Em conversa com a equipe do nosso mandato, o cacique Arakuã, da aldeia Naô Xohã, fez um apelo: “Nosso povo está sendo massacrado mais uma vez. A lama, o minério, a contaminação estão dentro das nossas casas!”. Outra liderança, o cacique Wêkanã, pediu socorro em nome da comunidade: “Foi tirada do nosso povo a nossa terra, nossa aldeia, nossa mãe, nossa vida e nosso sonho!”

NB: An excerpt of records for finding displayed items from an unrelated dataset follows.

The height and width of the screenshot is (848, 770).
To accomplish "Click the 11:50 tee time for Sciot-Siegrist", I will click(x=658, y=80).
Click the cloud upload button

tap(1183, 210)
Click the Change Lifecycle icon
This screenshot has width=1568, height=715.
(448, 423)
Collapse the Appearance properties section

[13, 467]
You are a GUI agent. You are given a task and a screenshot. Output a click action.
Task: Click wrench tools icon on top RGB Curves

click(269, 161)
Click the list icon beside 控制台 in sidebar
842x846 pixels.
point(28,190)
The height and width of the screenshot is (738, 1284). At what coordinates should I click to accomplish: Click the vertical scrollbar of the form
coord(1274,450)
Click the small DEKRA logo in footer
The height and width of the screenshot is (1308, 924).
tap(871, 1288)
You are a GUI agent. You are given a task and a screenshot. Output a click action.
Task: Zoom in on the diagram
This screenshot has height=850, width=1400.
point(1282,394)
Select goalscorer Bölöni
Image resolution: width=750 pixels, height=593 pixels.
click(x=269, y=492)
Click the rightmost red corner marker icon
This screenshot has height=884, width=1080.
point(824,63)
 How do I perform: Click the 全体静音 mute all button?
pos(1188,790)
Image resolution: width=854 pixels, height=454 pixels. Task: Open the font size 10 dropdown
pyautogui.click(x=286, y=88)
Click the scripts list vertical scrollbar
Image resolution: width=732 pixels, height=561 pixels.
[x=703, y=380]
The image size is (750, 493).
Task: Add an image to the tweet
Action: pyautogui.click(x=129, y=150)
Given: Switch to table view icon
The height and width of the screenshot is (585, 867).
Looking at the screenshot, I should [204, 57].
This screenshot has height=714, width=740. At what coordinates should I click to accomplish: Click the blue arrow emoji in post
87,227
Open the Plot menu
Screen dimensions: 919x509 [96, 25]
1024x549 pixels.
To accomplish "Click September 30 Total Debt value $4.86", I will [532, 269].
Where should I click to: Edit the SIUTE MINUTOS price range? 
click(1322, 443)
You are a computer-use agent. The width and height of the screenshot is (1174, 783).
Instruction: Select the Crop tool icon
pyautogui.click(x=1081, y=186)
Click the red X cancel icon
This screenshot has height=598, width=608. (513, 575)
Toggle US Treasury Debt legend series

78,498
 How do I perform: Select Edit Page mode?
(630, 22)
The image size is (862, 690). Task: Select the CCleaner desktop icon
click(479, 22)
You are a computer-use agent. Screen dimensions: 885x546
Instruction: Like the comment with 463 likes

Foi em visita à aldeia Naô Xohã pela Comissão Externa Desastre de Brumadinho da Câmara dos Deputados, dois meses após a tragédia criminosa, que presenciei o ritual de velório do Paraopeba. E foi por meio desse fórum que elaboramos, também em 2019, um conjunto de projetos que buscam tornar a mineração mais responsável. Quatro delas foram aprovadas pelo plenário da Câmara, mas aguardam até hoje votação no Senado. Em 2021, apresentamos um Projeto de Lei (2.945/2021) para proteger comunidades atingidas pela mineração e impedir que empresas bilionárias se aproveitem de tragédias criminosas para enriquecer ainda mais.
É fundamental enfrentarmos as violações de direitos e os impactos desse modelo predatório de exploração que coloca o lucro acima da segurança de cidades inteiras. Pelo nosso presente e pelo futuro de Minas, essa luta precisa ser de todas nós.